→ Selection
>> START

In [1]:
# Import dependencies
import pandas as pd
from sqlalchemy import create_engine
import pymysql
pymysql.install_as_MySQLdb()

In [2]:
# Read in F1 Grand Prix data from https://www.kaggle.com/cjgdev/formula-1-race-data-19502017
races_csv = pd.read_csv("races.csv") 
results_csv = pd.read_csv("results.csv")
circuits_csv = pd.read_csv("circuits.csv")
drivers_csv = pd.read_csv("drivers.csv")

In [3]:
# Set the index for the circuits csv to circuitId
circuits_csv = circuits_csv.set_index('circuitId')

In [4]:
# Locate only circuits in the US
circuits_csv = circuits_csv.loc[circuits_csv['country'] == 'USA']

In [5]:
# drop uncommon or unknown US circuits based on circuitId (Index)
circuits_csv = circuits_csv.drop([37, 42, 43, 44, 72])

In [6]:
# Reset the index to make merging easier later
circuits_csv = circuits_csv.reset_index()

In [7]:
# Remove uncommon or unknown US circuits
races_csv = races_csv.loc[races_csv['circuitId'] != 43]

In [8]:
# Save only US Races
races_csv = races_csv.loc[races_csv['name'].isin(['United States Grand Prix', 'United States Grand Prix West'])]

In [9]:
# Combine the circuits and races dfs
cir_race = pd.merge(circuits_csv, races_csv, on='circuitId')

In [10]:
# Combine the drivers and the results dfs
dri_res = pd.merge(drivers_csv, results_csv, on='driverId')

>> END

→ Recorded data
>> START

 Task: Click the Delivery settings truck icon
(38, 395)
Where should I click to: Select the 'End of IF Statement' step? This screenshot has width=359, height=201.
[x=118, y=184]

>> END

→ What needs to be done
Resume the pandas notebook on US Formula 1 races, continuing after the cell that merges the drivers and results data.

→ Exercise answer
In [11]:
# combine the circuits/race df and the driver/results df into one final combined df
combined_df = pd.merge(cir_race, dri_res, on='raceId')
combined_df = combined_df.drop(columns=['circuitRef', 'lat', 'lng', 'alt', 'url_x', 'url_y', 'url', 'name_y', 'time_x', 'round', 'constructorId', 'number_y', 'grid', 'position', 'positionText', 'milliseconds',
       'fastestLap', 'statusId', 'rank', 'resultId', 'number_x', 'driverRef', 'code'])

In [12]:
# Rename columns to something more meaningful
combined_df = combined_df.rename(columns={'name_x':'trackName',
                          'forename':'firstName',
                          'time_y':'driverRaceTime'})

In [13]:
# min_lap_time = combined_df\
#     .dropna(how='any')\
#     .groupby('date')['fastestLapTime']\
#     .min()\
#     .to_frame()\
#     .rename(columns={'fastestLapTime': 'overallFastestLapTime'})
# min_lap_time

In [14]:
#df2 = pd.merge(combined_df, min_lap_time, on='date')

In [15]:
#df2.loc[df2['fastestLapTime'] == df2['overallFastestLapTime']] 

In [16]:
# combined_df.columns

In [17]:
# Connect to the database
rds_connection_string = "root:Stup!dR00tP@55w0rd@127.0.0.1/f1_weather_db"
engine = create_engine(f'mysql://{rds_connection_string}')

In [18]:
# Add the combined f1 dataframe to the database
combined_df.to_sql(name='f1_data', con=engine, if_exists='append', index=False)

In [19]:
# Test that the table is presnt and working
pd.read_sql_query('select * from f1_data', con=engine).head()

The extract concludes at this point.